Jejak “Book For Mountain” di Kaki Gunung Bromo

Perlengkapan Follow Up


Book For Mountain (BFM) adalah organisasi yang fokus pada dunia pendidikan yang digerakkan oleh anak-anak muda dari berbagai kalangan, mulai dari kalangan mahasiswa dan lain sebagainya. Komunitas BFM ini memberikan kontribusi untuk pendidikan Indonesia yang lebih baik dan menyalurkan buku untuk anak-anak Indonesia dengan harapan mereka bisa menjangkau ilmu lebih dekat dan menemukan semesta seluas-luasnya melalui buku.

Nah ceritanya, Agustus 2017 lalu saya bergabung dengan komunitas ini. Setelah melewati beberapa proses seleksi, akhirnya saya resmi gabung dengan komunitas ini. Saya merasakan atmosfir yang menyenangkan dalam komunitas ini. Kemudian juga berkenalan lebih dalam dengan para penggerak serta project-project yang menjadi agenda rutin.

Beberapa kegiatan sudah saya ikuti seperti sekolah berjalan dan terakhir Follow up Bromo. Follow Up Bromo ini semacam tindak lanjut karena dulu sudah mengadakan kegiatan disana. Kegiatannya tepat pada bulan November 2017 lalu, saya beserta rombongan diberangkatkan ke desa Ngadirejo, Sukapura, Probolinggo Jawa Timur. Perjalanan Jogja-Probolinggo kami tempuh dengan naik Bus. Tiba di Probolinggo saat dini hari, wajar jika  belum ada transportasi yang beroperasi jika kami ingin langsung ke desa Ngadirejo. Akhirnya kami putuskan untuk rehat dan sarapan sembari menunggu ada transportasi. Yeaaayyy, akhirnya ada angkot yang siap disewa untuk mengantar sampai desa Ngadirejo.
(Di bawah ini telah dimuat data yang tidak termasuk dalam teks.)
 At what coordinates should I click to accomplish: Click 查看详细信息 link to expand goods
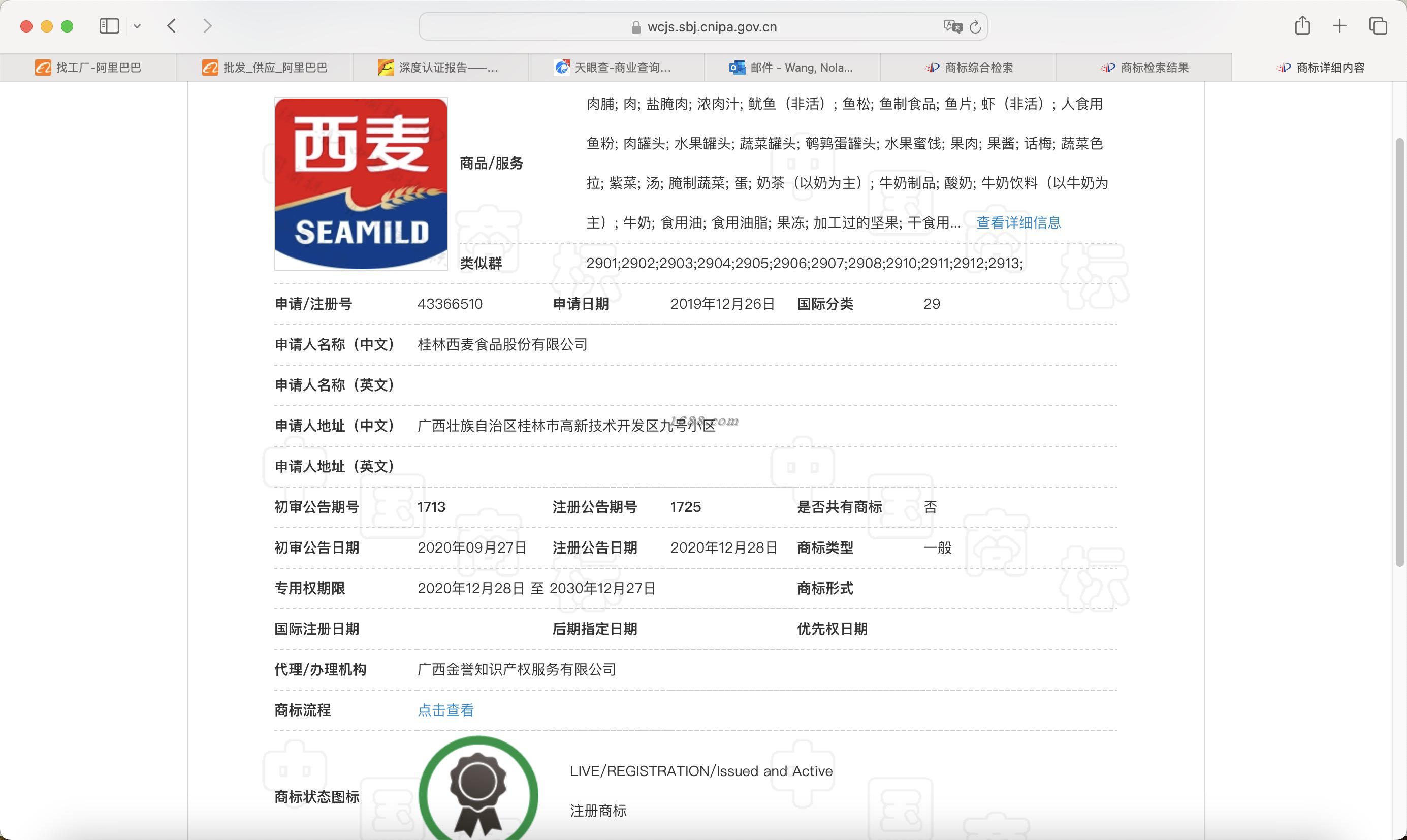(1018, 222)
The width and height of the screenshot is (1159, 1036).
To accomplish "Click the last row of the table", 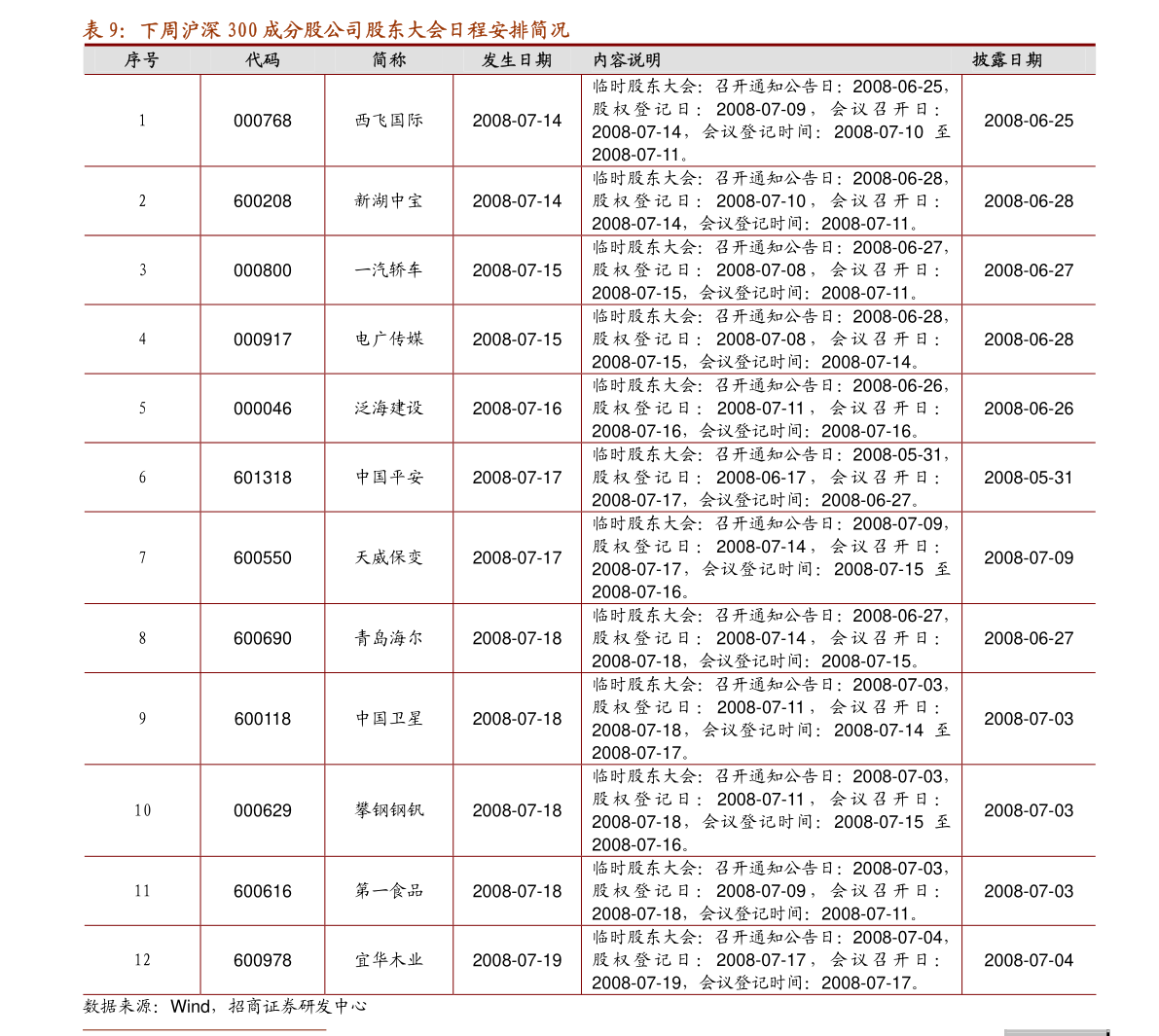I will [584, 958].
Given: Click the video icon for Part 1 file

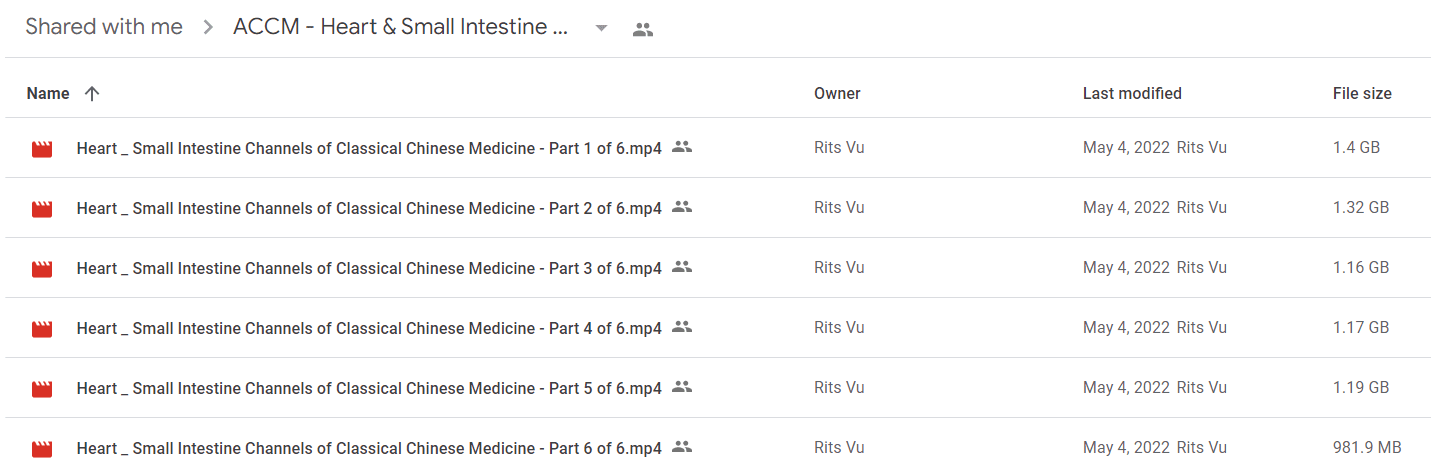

Perjalanan menuju desa Ngadirejo sangat menyenangkan. Banyak pemandangan yang menyejukkan mata, berbukit-bukit, bergunung-gunung, hawa sejuk sangat menenangkan. Setelah jalan menanjak kami tiba di desa Ngadirejo dan disambut hangat oleh warga desa termasuk bapak pengasuh kami disana. Dalam beberapa hari kami akan dikelompok-kelompokkan untuk tinggal bersama warga. Kebetulan tim saya ada 4 orang ciwi-ciwi yang akan tinggal dengan keluarga dek Bima. Sebuah keluarga dengan nenek, ayah, ibu, ika, dan bima.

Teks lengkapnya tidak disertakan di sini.